The measurement of SIF (Solar-Induced chlorophyll Fluorescence) from space is challenging, because its signal (typically 1–5% in NIR) must be differentiated from the much larger reflectance signal. SIF has been detected from ground- and airborne-based instrumentation by exploiting the fact that SIF is a proportionally larger fraction of the total radiance within dark lines and bands of the atmospheric spectrum. These dark features include both very narrow solar Fraunhofer lines and wider telluric absorption features such as the O2-B band at 687 nm and the O2-A band near 760 nm.

The only spaceborne detection of SIF to date was achieved by Guanter et al. (2007) with the MERIS (MEdium Resolution Imaging Spectrometer) on Envisat. MERIS has two channels near the O2-A band, one near the peak absorption at 760.6 nm with a 3.75 nm bandwidth, and one used as a reference band in the nearby continuum at 753.8 nm. MERIS makes measurements at a moderate spatial scale for land studies (better than 300 m/pixel in its Full Resolution mode). 22)

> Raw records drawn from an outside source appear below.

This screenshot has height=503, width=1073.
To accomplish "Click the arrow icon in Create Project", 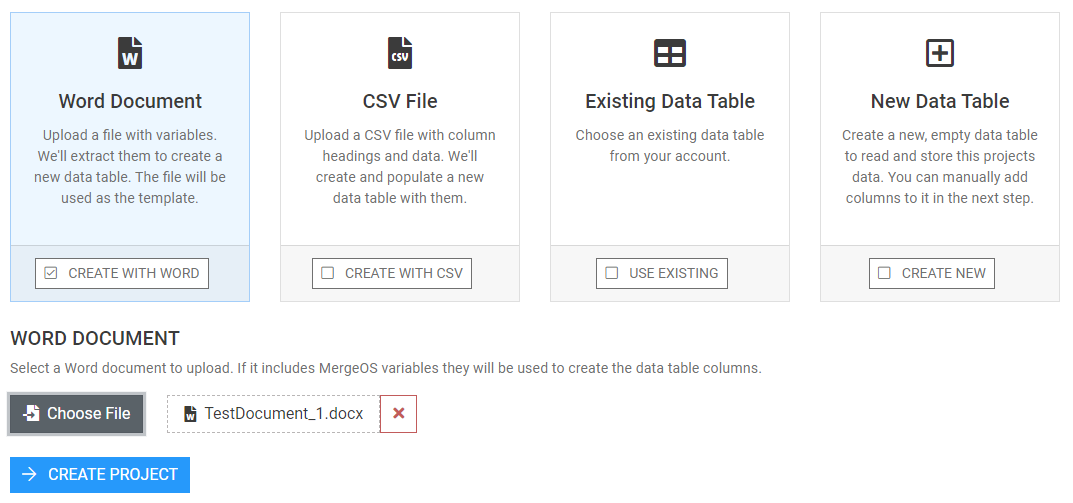I will pyautogui.click(x=30, y=475).
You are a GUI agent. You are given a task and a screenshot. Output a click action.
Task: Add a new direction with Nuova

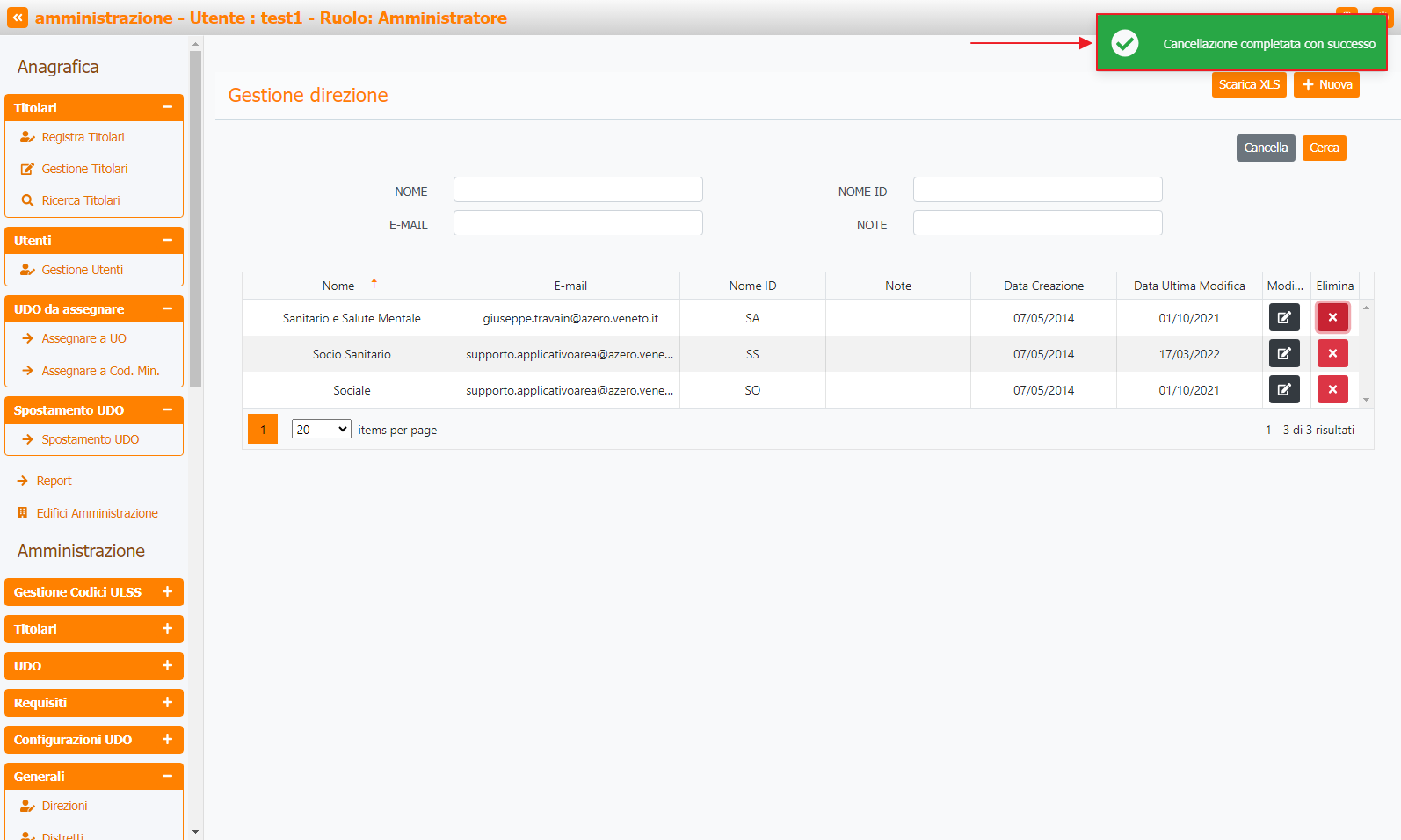[1326, 84]
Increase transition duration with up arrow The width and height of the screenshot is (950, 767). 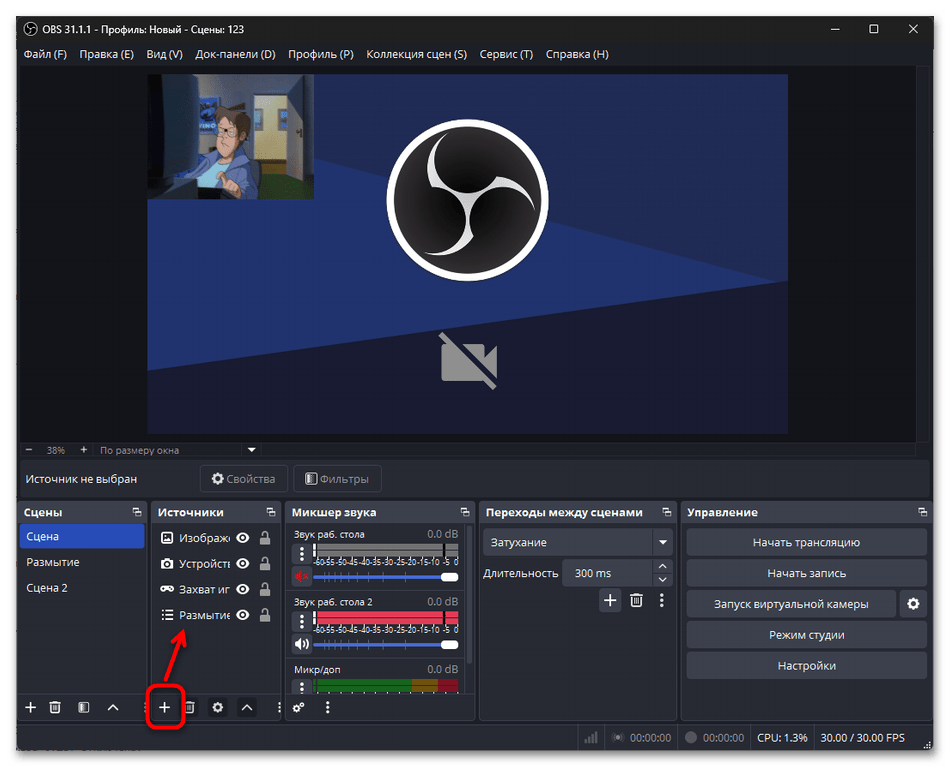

The GOSAT research team (Ref. 21) used high-spectral resolution data from the TANSO-FTS instrument on GOSAT near the 770 nm Fraunhofer line to derive chlorophyll fluorescence and related parameters such as the fluorescence yield at that wavelength. TANSO-FTS measures backscattered solar radiation in three bands centered at 0.76, 1.6, and 2.0 µm in two perpendicular polarizations (referred to as P and S). It has a nadir ground footprint of 10.5 km diameter. Chlorophyll fluorescence can be measured within band 1 that extends from approximately 758-775 nm and encompasses the O2-A band. The primary function of the O2-A band for GOSAT is to account for the effects of cloud and aerosol within the CO2 and CH4 bands.

The research team performed monthly mean scaled SIF measurements with TANS-FTS during the growing season of 2009 in July and December on a global scale. The expected seasonal variation is definitively shown, namely, higher Northern Hemisphere terrestrial activity in July versus higher activity in the Southern Hemisphere in December.

There is indeed evidence that high-resolution spectrometers enable new avenues in global carbon cycle research, including the first accurate retrievals of chlorophyll fluorescence from space as an indicator of photosynthetic activity. 23)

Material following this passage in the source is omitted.